“I was at the church yesterday,” I explained, trying not to let him see how deeply his words had shaken me. I had known all along that my “flashbacks”—for want of a better word—occupied real space and time; that when, as Mariana Farr, I crossed a room or opened a window, I was also repeating the same action as my present-day self. But I had never fully absorbed the implications of this phenomenon.
What would people think, I wondered, if I walked past them one day on the High Street, my eyes blank and staring, unresponsive? What if I walked across a road without seeing the traffic, or straight through a fence that hadn’t been built in 1665? The possibility of causing myself injury or embarrassment was very great. If only I could find some way of controlling the process; if only I could choose the time and place…
“Should be safe now.”
I looked up at Geoff, my eyes startled, but he was looking back at the deserted front drive of Crofton Hall.

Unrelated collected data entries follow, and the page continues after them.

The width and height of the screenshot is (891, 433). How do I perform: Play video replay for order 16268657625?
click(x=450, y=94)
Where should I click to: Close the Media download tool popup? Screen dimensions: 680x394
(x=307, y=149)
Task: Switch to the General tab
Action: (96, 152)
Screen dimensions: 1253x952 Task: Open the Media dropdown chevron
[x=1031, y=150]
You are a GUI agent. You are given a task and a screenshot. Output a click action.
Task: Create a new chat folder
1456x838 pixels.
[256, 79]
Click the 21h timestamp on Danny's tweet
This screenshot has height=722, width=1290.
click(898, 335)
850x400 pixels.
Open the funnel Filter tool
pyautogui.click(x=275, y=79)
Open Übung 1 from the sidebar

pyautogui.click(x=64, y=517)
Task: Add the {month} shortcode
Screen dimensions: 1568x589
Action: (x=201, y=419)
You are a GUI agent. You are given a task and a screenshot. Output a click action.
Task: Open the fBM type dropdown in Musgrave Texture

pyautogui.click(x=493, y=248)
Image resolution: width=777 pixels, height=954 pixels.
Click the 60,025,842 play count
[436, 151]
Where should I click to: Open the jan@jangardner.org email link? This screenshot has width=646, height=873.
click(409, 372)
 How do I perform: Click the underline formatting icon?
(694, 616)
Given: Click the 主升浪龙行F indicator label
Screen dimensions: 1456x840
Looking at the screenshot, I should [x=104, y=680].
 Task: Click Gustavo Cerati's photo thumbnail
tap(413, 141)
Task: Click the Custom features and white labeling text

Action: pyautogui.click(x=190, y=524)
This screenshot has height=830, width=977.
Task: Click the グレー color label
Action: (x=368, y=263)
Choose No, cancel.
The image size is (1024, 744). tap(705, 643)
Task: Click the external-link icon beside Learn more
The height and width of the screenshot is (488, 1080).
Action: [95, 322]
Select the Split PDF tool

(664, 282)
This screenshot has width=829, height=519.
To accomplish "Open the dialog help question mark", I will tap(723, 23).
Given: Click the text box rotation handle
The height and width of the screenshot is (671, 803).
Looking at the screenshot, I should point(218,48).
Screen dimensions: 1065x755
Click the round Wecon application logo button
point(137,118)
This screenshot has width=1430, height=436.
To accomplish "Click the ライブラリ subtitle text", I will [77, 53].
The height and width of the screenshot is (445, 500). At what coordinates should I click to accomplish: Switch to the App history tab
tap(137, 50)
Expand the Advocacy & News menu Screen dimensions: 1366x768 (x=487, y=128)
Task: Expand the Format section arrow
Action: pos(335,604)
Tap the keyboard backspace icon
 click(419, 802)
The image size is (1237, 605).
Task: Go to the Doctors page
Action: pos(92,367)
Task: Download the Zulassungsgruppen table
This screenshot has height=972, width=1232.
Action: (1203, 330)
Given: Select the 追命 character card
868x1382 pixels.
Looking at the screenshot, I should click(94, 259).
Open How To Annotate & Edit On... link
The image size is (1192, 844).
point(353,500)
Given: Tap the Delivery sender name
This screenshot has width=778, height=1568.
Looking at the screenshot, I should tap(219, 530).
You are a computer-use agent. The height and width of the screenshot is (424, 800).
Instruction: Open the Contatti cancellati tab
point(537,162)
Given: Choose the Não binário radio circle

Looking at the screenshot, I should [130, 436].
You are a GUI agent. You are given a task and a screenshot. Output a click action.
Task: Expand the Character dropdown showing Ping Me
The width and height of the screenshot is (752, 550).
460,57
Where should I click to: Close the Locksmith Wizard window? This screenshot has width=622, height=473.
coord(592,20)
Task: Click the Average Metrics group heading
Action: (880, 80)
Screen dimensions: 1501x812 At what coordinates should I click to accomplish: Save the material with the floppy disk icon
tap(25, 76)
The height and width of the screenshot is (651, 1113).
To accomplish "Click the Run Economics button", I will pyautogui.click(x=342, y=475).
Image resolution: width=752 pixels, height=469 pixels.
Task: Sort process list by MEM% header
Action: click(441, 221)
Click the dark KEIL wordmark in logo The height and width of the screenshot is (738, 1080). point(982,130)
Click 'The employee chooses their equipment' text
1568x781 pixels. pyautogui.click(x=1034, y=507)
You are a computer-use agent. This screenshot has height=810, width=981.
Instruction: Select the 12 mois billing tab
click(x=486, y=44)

“The tour should be in the servants’ hall by now, well ahead of us. Are you ready to go back?”
I nodded and, mindful of my bothersome high heels, followed awkwardly in his wake as he retraced our steps across the wide lawn.
“I ought to begin this tour properly,” Geoff said, “by telling you that you are now approaching the east facade of Crofton Hall, constructed in 1598 by William de Mornay the Elder.” He swept one arm out in a broad gesture that encompassed the soaring, steeply gabled building with its rows of staring mullioned windows, the ancient plaster of its walls grayed and mellowed by clinging lichen and centuries of exposure to the English climate.
“My wing of the house is older,” Geoff confided, “and more historic, but not nearly as impressive. This is the view on all our postcards, of course.”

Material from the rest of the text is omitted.